**ASSIGNMENT**
Using the entries that follow, write out the line containing "[Спросить Claude об", the line containing "Доктор Д. Киселички (86, 614)", and every line between them, exactly and nothing else.

--------------------------------------------------

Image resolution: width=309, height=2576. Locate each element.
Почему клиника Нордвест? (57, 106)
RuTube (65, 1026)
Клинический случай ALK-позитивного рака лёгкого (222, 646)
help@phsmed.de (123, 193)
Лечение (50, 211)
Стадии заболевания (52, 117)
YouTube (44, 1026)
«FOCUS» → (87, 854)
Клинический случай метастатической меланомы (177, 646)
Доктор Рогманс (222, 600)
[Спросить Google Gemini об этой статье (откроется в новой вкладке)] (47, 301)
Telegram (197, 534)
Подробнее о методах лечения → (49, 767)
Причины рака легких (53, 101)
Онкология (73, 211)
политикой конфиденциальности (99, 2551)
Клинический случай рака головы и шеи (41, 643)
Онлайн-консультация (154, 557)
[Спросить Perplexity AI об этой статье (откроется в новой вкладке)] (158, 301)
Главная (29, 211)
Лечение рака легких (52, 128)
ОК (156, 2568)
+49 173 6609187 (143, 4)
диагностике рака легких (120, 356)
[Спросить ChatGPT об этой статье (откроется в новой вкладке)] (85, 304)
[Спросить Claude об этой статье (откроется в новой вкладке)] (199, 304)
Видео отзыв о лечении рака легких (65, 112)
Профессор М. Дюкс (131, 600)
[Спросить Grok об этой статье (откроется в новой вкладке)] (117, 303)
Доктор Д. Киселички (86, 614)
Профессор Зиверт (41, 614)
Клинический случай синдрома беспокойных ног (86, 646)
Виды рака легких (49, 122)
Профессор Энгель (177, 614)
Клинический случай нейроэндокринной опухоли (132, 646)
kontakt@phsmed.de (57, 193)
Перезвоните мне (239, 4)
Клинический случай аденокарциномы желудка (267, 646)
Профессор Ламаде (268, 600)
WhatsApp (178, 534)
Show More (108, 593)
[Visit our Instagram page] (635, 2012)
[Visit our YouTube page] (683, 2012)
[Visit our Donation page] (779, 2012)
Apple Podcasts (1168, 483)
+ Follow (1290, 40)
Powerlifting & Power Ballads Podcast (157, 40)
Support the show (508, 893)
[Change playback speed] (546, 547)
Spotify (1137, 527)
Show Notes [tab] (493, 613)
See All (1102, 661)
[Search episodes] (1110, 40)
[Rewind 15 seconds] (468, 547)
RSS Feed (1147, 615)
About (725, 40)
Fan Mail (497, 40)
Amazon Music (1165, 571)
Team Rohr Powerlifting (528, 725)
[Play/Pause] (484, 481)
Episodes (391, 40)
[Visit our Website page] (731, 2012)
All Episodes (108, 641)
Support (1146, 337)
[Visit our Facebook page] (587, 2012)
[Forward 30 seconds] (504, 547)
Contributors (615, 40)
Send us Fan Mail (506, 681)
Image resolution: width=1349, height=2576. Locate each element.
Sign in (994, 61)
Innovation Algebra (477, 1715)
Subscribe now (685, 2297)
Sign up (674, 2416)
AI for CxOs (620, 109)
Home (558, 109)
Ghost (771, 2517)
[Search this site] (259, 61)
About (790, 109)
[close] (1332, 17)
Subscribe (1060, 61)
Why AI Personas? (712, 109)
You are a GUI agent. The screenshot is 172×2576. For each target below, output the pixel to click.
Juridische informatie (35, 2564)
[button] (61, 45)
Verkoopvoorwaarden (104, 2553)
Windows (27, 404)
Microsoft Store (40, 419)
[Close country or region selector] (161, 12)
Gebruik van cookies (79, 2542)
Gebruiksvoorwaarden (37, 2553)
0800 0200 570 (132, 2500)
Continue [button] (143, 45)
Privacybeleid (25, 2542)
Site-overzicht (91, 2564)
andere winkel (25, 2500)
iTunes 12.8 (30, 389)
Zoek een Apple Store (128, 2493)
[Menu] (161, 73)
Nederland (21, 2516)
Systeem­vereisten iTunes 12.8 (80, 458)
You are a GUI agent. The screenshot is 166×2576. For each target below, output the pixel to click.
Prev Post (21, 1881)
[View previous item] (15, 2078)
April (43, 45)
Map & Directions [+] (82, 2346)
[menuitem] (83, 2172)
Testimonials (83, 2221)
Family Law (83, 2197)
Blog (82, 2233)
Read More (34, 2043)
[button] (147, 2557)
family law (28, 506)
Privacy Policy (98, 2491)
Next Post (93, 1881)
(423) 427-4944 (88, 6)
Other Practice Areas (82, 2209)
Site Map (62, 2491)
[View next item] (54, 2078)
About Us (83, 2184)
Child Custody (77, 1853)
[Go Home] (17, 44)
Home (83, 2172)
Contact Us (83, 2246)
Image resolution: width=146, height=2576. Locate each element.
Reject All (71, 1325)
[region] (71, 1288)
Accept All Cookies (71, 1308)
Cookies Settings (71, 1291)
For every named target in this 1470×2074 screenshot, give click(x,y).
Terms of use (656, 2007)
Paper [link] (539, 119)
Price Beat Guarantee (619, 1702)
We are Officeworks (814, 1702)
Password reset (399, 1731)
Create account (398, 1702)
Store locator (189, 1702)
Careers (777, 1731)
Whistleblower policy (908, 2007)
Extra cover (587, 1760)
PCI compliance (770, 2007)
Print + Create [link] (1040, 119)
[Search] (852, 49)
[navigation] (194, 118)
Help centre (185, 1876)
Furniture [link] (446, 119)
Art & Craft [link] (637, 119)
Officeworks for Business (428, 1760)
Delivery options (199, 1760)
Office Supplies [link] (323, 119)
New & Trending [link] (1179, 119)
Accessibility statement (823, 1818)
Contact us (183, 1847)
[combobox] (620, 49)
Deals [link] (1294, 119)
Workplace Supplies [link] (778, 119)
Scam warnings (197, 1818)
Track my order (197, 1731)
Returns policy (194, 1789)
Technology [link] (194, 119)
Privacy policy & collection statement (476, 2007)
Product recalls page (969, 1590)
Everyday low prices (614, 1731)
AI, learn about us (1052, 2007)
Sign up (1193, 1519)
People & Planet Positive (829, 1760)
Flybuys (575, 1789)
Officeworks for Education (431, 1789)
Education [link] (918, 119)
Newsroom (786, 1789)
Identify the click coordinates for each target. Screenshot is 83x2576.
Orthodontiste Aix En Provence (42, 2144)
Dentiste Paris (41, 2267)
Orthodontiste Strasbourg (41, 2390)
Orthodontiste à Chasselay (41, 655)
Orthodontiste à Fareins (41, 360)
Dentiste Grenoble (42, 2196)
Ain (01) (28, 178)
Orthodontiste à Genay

--------------------------------------------------

**REPLY TO THE TASK**
[Спросить Claude об этой статье (откроется в новой вкладке)] (199, 304)
Видео отзыв о лечении рака легких (65, 112)
Профессор М. Дюкс (131, 600)
[Спросить Grok об этой статье (откроется в новой вкладке)] (117, 303)
Доктор Д. Киселички (86, 614)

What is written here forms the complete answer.